Ent­schei­dun­gen in der Beschwer­de­instanz – und die Ent­schei­dungs­grün­de

Das Rechts­be­schwer­de­ge­richt hat grund­sätz­lich von dem Sach­ver­halt aus­zu­ge­hen, den das Beru­fungs­ge­richt fest­ge­stellt hat (§ 577 Abs. 2 Satz 1 und 4, § 559 ZPO). Ent­hält der ange­foch­te­ne Beschluss kei­ne aus­rei­chen­den tat­säch­li­chen Fest­stel­lun­gen, ist das Rechts­be­schwer­de­ge­richt zu einer recht­li­chen Über­prü­fung nicht in der Lage. Dies gilt auch, wenn das Beru­fungs­ge­richt die Beru­fung ver­wirft, weil die Beru­fungs­sum­me nicht erreicht sei 2. Denn die Wert­fest­set­zung kann vom Rechts­be­schwer­de­ge­richt nur dar­auf­hin über­prüft wer­den, ob das Beru­fungs­ge­richt die Gren­zen des ihm von § 3 ZPO ein­ge­räum­ten Ermes­sens über­schrit­ten oder rechts­feh­ler­haft von ihm Gebrauch gemacht hat 3.
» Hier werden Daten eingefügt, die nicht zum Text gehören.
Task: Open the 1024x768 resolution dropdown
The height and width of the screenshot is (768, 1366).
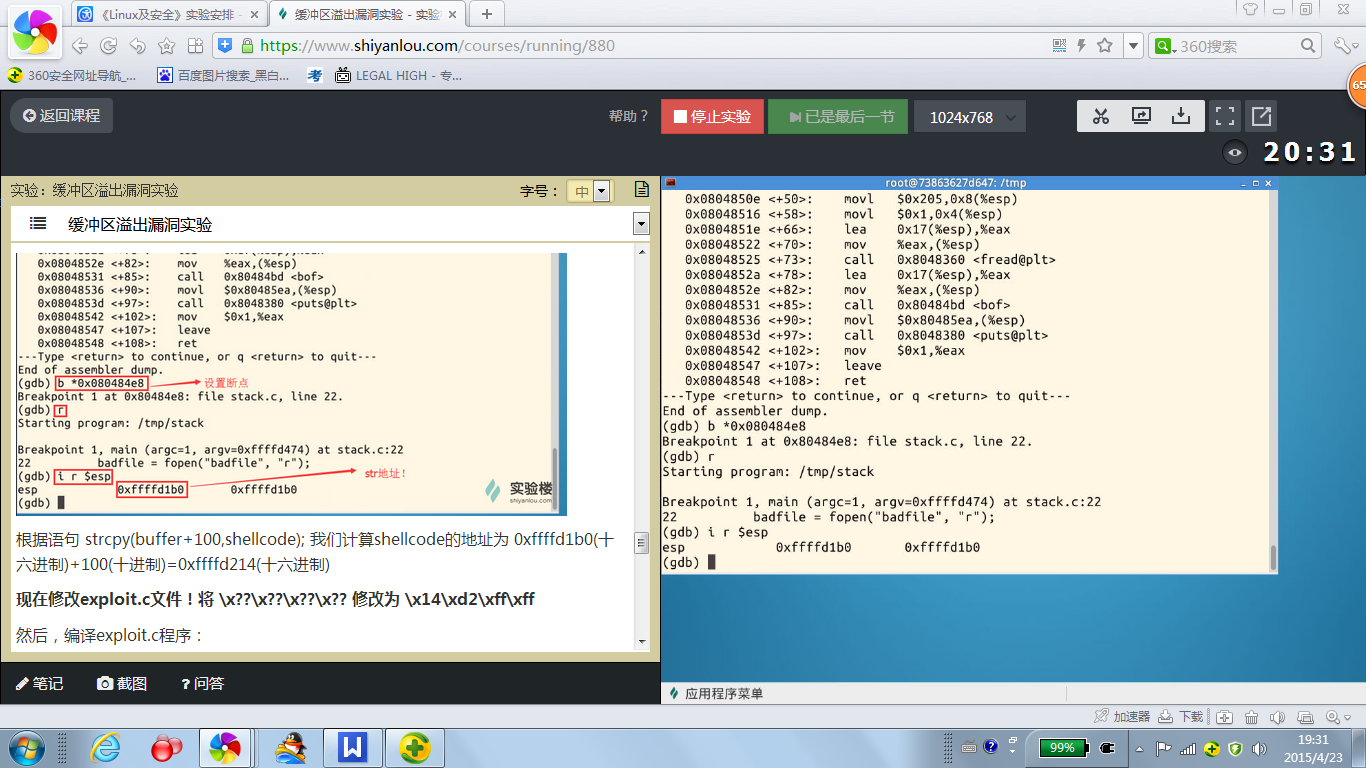Action: tap(969, 117)
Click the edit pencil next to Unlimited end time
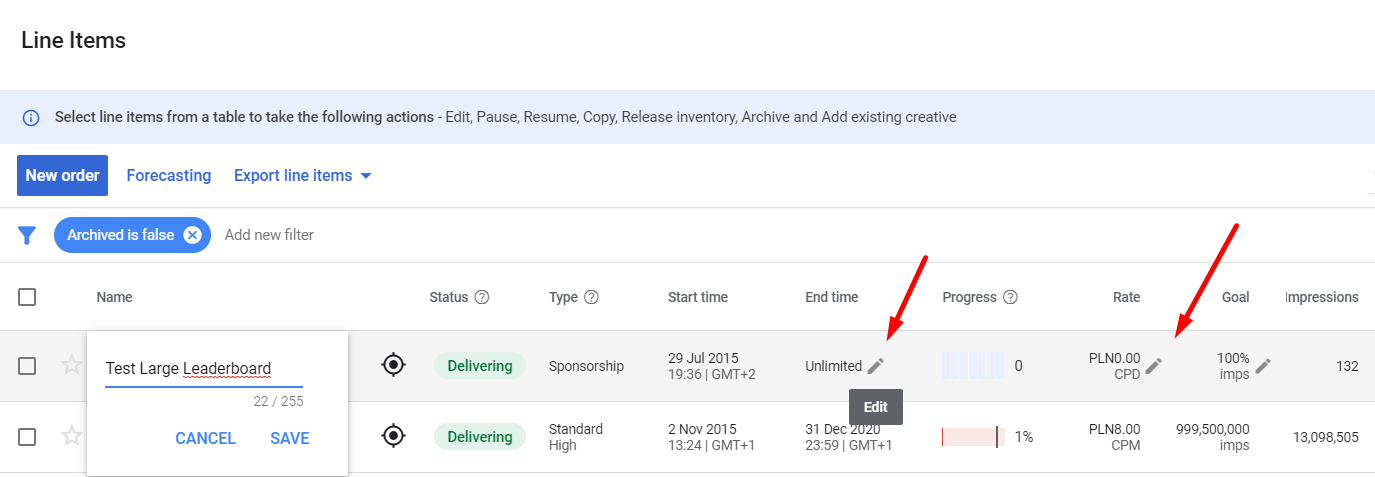The image size is (1375, 477). (876, 366)
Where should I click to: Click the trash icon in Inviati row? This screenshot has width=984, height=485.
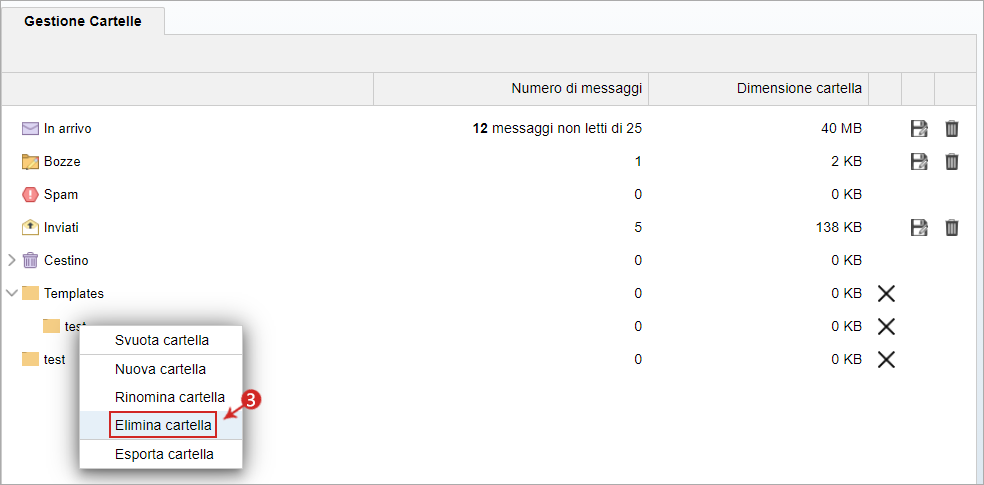951,227
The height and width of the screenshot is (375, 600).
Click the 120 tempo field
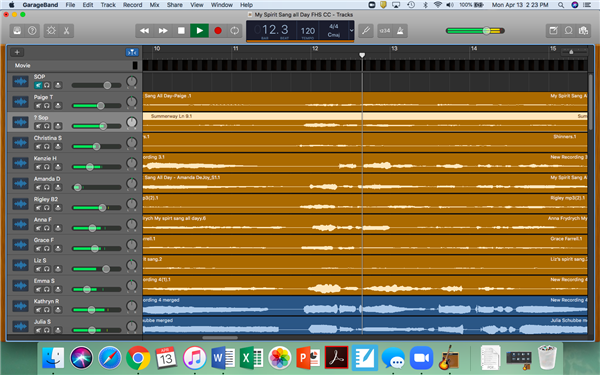308,31
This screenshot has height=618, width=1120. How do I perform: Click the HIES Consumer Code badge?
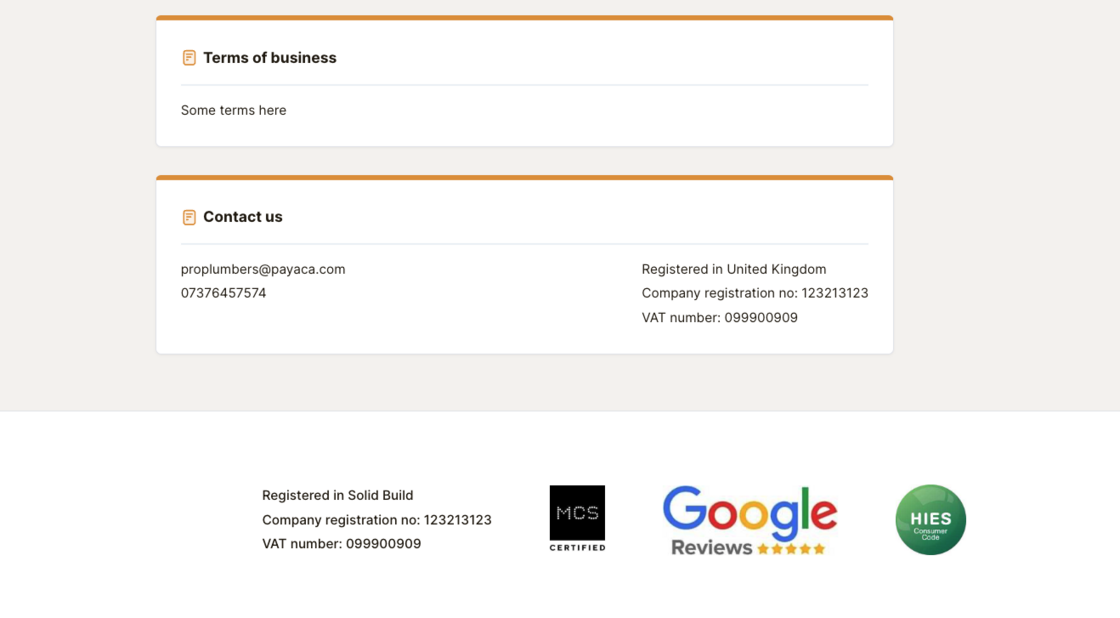[930, 520]
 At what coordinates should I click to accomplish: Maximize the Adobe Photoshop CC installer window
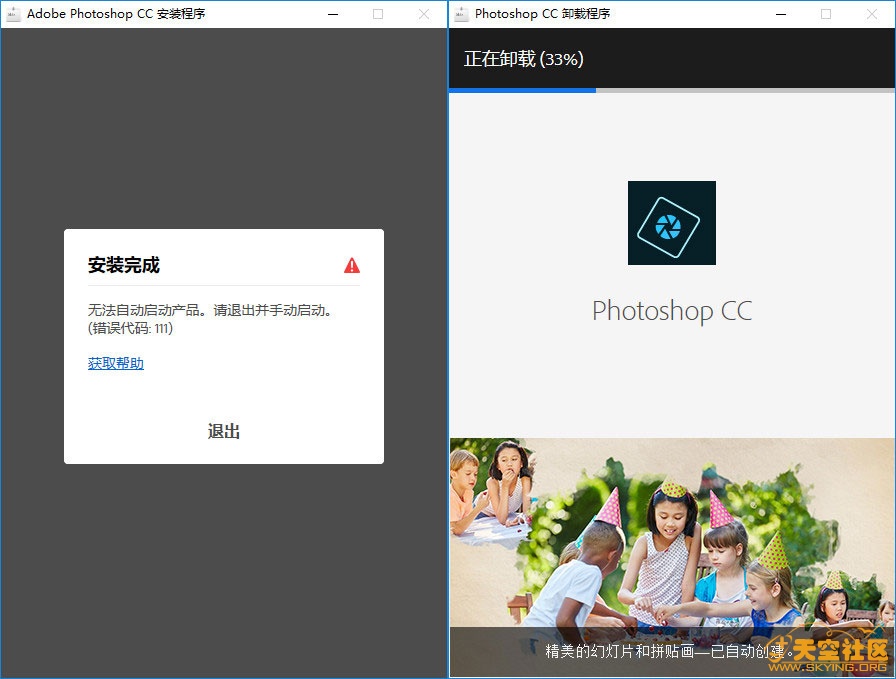(378, 14)
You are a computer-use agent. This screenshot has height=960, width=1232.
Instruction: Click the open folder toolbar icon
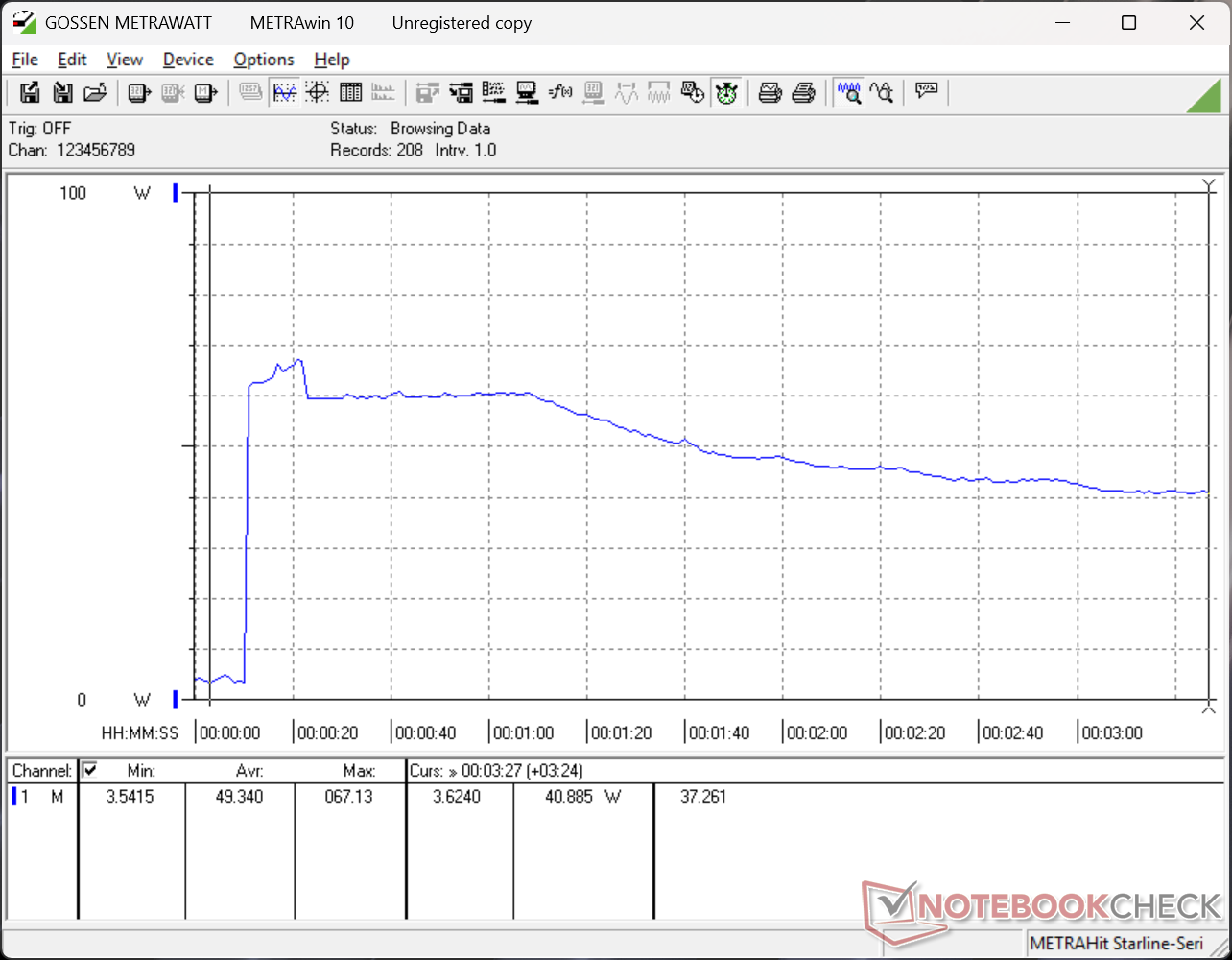(x=94, y=93)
So ver­hält es sich in dem hier ent­schie­de­nen Streit­fall: Der für die recht­li­che Über­prü­fung erfor­der­li­che Sach­ver­halt und das Recht­schutz­ziel des Klä­gers las­sen sich der ange­foch­te­nen Ent­schei­dung auch unter Berück­sich­ti­gung der dar­in in Bezug genom­me­nen Ver­fü­gung nicht mit der erfor­der­li­chen Sicher­heit ent­neh­men.

Bun­des­ge­richts­hof, Beschluss vom 30. April 2019 – VI ZB 48/​18

  1. vgl. BGH, Beschlüs­se vom 19.03.2019 – VI ZB 27/​17 5; vom 12.02.2019 – VI ZB 35/​17 4; vom 06.02.2018 – VI ZB 12/​17 4; vom 26.04.2016 – VI ZB 4/​16 und – VI ZB 7/​16, NJW-RR 2016, 952 Rn. 16; vom 16.04.2013 – VI ZB 50/​12, NJW-RR 2013, 1077 Rn. 4; BGH, Beschluss vom 13.03.2014 – V ZB 138/​13, Fam­RZ 2014, 1364 Rn. 3; jeweils mwN[]
  2. vgl. BGH, Beschlüs­se vom 12.02.2019 – VI ZB 35/​17 5; vom 06.02.2018 – VI ZB 12/​17 4; vom 16.04.2013 – VI ZB 50/​12, NJW-RR 2013, 1077 Rn. 4; BGH, Beschluss vom 13.03.2014 – V ZB 138/​13, Fam­RZ 2014, 1364 Rn. 3[]
  3. vgl. BGH, Beschlüs­se vom 12.02.2019 – VI ZB 35/​17 5; vom 06.02.2018 – VI ZB 12/​17 4; vom 16.04.2013 – VI ZB 50/​12, NJW-RR 2013, 1077 Rn. 4; jeweils mwN[]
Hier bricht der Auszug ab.